Op de website van Menzis staat in aanvulling op de polisvoorwaarden nog het volgende vermeld:

‘Beleid betaalovereenkomsten GGZ verslavingspsychiatrie

Wanneer is het mogelijk om een betaalovereenkomst te sluiten met Menzis Zorgverzekeraar N.V. en Anderzorg N.V. (gezamenlijk: Menzis)?

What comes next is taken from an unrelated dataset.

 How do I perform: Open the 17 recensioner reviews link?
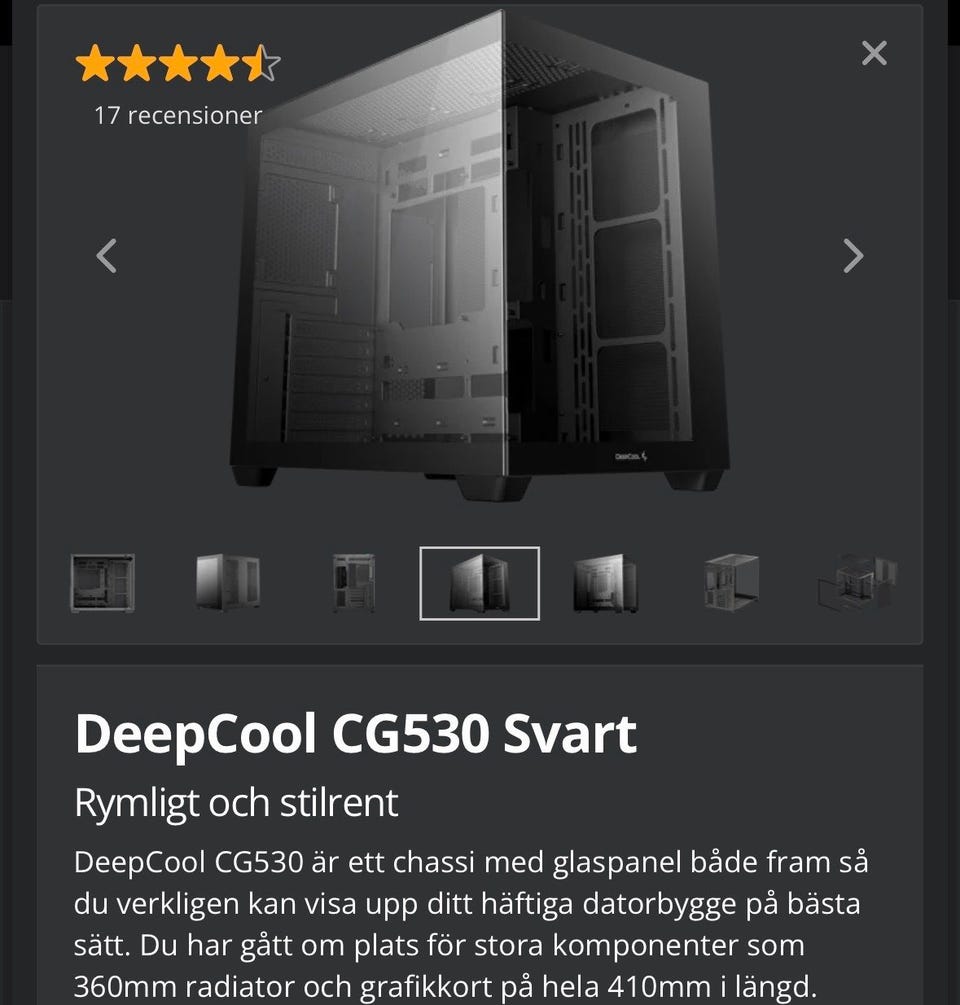(x=178, y=115)
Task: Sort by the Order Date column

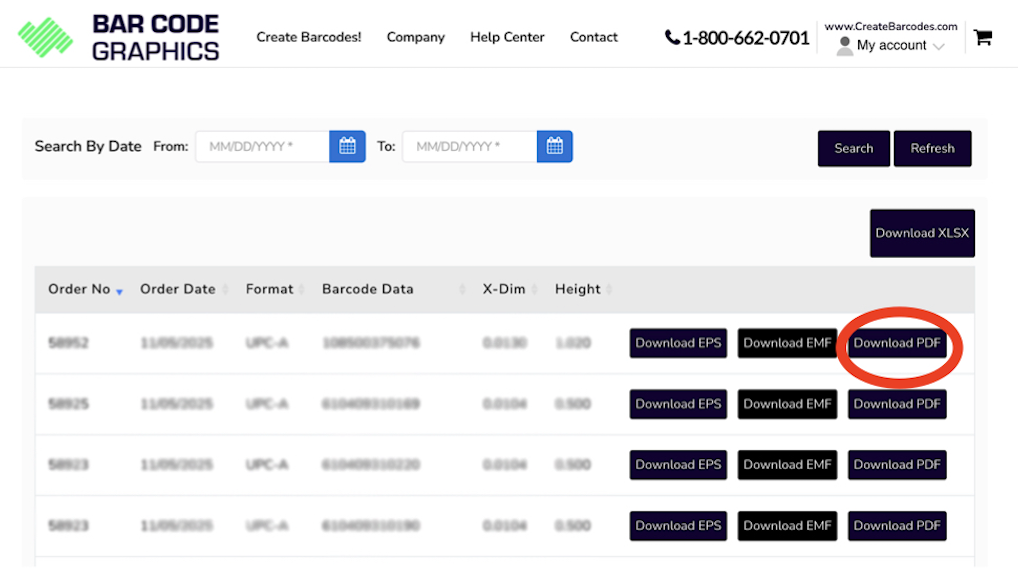Action: click(x=178, y=289)
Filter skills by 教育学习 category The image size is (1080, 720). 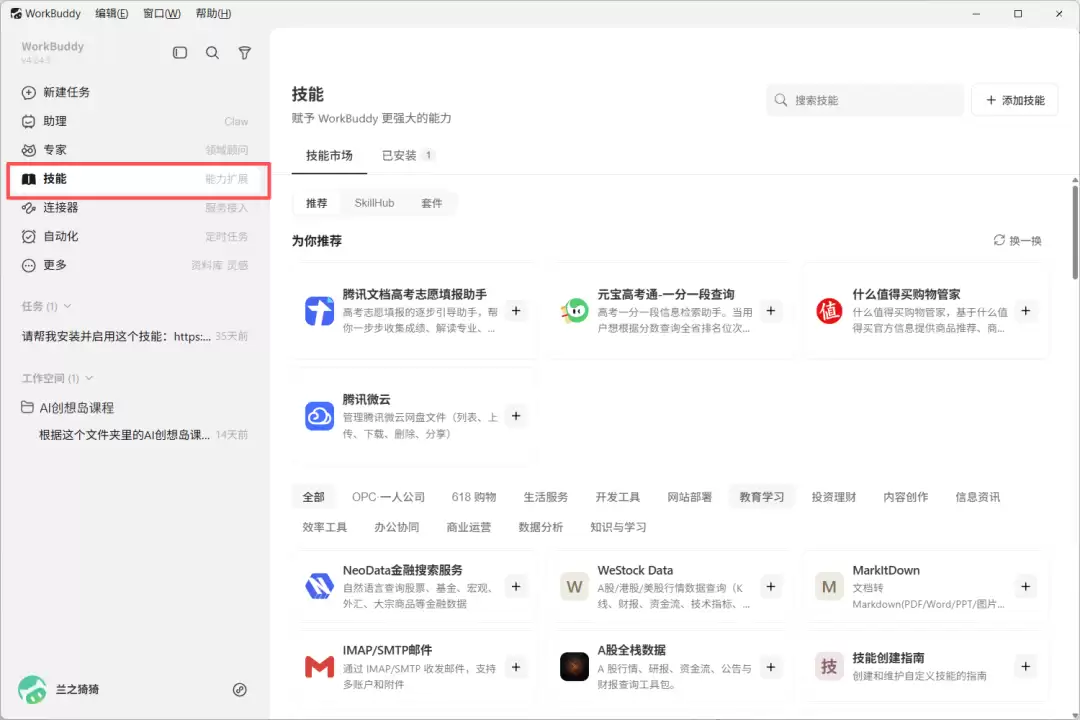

U kunt in aanmerking komen voor een betaalovereenkomst voor het jaar 2020 indien aan onderstaande criteria is voldaan:

- u verleent verslavingspsychiatrie;

- de verzekerde heeft zijn schriftelijke goedkeuring gegeven aan de declaratie voordat deze door de zorgaanbieder bij Menzis wordt ingediend; en

- u bent van onberispelijk gedrag.

(…)’

2.13.

Naar aanleiding van deze polisvoorwaarden en aanvullende voorwaarden op de websites van de Zorgverzekeraars, heeft (de advocaat van) HVA bij afzonderlijke brieven van 16 juni 2020 de Zorgverzekeraars verzocht vrijwillig het beleid ter zake de niet-gecontracteerde zorg te wijzigen in die zin dat zij geen beroep meer doen op het cessieverbod in de polisvoorwaarden en bevestigen dat niet-gecontracteerde zorgaanbieders de door hen geleverde zorg weer rechtstreeks (namens hun patiënten) bij de Zorgverzekeraars mogen declareren. In reactie daarop hebben (de advocaten van) de Zorgverzekeraars kenbaar gemaakt hun beleid op die punten niet te zullen wijzigen.

3 Het geschil

3.1.

HVA vordert bij vonnis, uitvoerbaar bij voorraad:

primair

I de Zorgverzekeraars te verbieden om een beroep te doen op enig cessieverbod uit de polisvoorwaarden van de betreffende verzekeraar, op straffe van een dwangsom van € 10.000,00, of een bedrag dat de voorzieningenrechter in goede justitie aangewezen acht, te verbeuren door iedere verzekeraar afzonderlijk voor iedere dag dat die verzekeraar in gebreke blijft met het nakomen van dit verbod;

II de Zorgverzekeraars te verbieden om en beroep te doen op enig verbod uit de polisvoorwaarden van de betreffende verzekeraar op uitbetaling van declaraties op rekening van de zorgaanbieder (of andere derde) en/of het verbod om toestemming te geven aan de zorgaanbieder om namens de patiënt te declareren of voor hem een betaling in ontvangst te nemen uit de polisvoorwaarden, op straffe van een dwangsom van € 10.000,00, of een bedrag dat de voorzieningenrechter in goede justitie aangewezen acht, te verbeuren door iedere verzekeraar afzonderlijk voor iedere dag dat die verzekeraar in gebreke blijft met het nakomen van dit verbod;

subsidiair

III de Zorgverzekeraars een zodanig gebod of verbod op te leggen als de voorzieningenrechter in redelijkheid juist voorkomt, op straffe van een dwangsom van

€ 10.000,00, of een bedrag dat de voorzieningenrechter in goede justitie aangewezen acht, voor iedere dag dat de verzekeraars in gebreke blijven met het nakomen van dit ge- en/of verbod;

primair en subsidiair

IV de Zorgverzekeraars te veroordelen in de proces- en nakosten, te vermeerderen met wettelijke rente.

3.2.

De Zorgverzekeraars voeren verweer en concluderen tot afwijzing van de vorderingen.

3.3.

Op de stellingen van partijen zal hierna, voor zover voor de beoordeling van dit geschil van belang, worden ingegaan.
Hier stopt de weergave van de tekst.